Stored items:
-- Opening Marker --

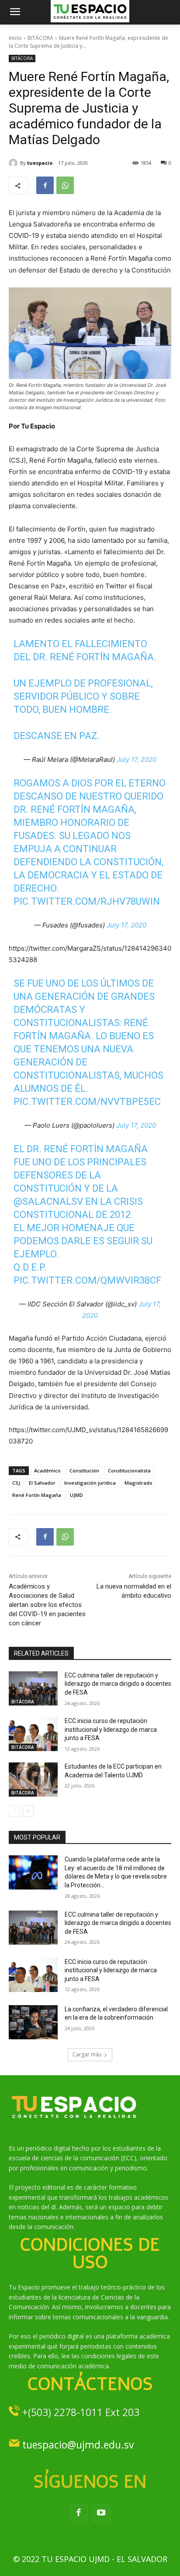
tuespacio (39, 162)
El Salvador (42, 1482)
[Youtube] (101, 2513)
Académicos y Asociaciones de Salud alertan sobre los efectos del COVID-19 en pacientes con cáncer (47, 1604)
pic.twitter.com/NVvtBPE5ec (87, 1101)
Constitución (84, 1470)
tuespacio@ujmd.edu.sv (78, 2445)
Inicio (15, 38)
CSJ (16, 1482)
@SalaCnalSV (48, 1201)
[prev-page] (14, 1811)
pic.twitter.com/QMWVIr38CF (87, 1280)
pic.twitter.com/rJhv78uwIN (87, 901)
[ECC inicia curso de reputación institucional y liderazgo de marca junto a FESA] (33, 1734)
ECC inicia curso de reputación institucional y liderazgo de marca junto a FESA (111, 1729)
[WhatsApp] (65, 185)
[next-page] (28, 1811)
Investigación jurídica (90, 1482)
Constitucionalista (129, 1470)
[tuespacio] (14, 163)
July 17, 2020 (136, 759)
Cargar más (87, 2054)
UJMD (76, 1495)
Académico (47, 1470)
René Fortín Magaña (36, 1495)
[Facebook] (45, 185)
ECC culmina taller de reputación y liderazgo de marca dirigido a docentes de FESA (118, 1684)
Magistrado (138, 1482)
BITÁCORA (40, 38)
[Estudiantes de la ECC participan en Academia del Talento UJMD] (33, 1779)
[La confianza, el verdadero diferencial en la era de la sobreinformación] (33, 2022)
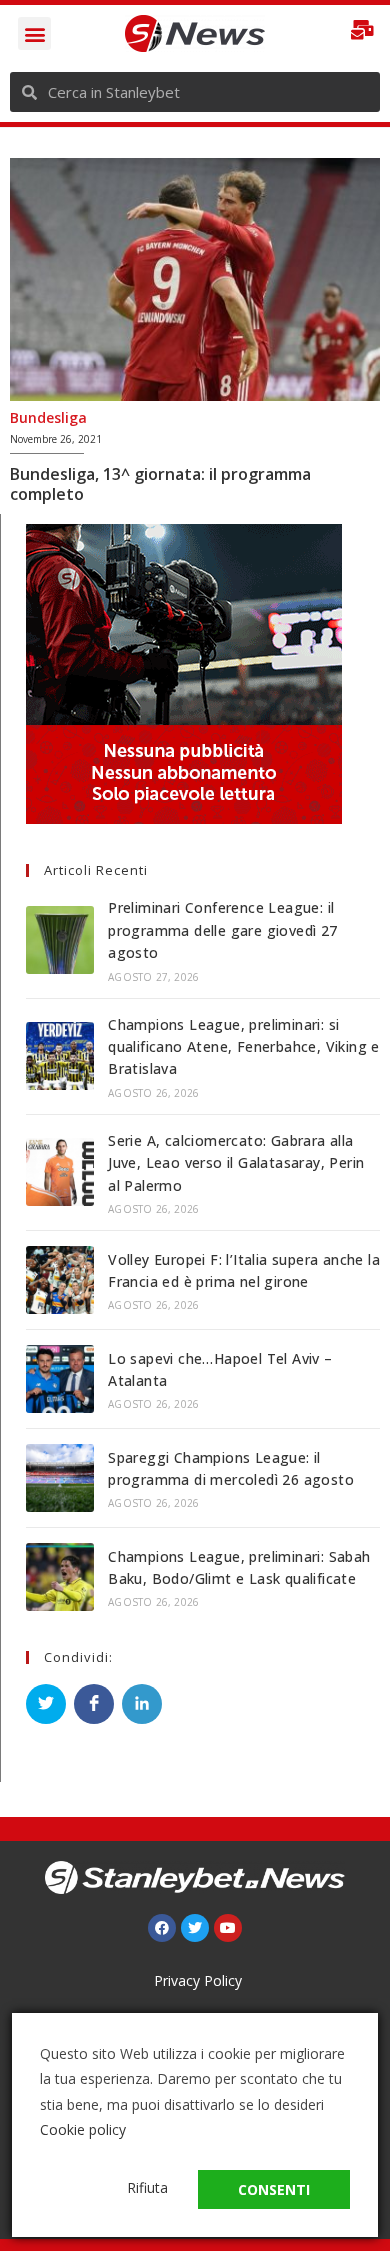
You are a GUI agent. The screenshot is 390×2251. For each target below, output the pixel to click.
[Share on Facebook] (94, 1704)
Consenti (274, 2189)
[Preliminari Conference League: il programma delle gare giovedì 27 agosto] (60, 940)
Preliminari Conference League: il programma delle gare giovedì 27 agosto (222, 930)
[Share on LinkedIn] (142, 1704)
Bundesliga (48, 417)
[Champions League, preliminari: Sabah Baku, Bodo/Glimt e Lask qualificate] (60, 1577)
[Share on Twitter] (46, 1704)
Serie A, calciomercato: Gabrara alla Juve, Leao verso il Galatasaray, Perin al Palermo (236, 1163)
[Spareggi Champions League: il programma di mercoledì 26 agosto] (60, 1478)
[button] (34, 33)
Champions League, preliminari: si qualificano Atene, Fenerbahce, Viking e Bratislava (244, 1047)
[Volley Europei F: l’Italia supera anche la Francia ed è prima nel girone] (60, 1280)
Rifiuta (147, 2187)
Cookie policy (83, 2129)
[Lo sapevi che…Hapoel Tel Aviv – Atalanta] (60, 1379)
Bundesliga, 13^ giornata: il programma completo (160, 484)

-- Closing Marker --

# Task item
Report how many lines in the data include the word "curso". Nothing else is needed.

# Answer for this exercise
2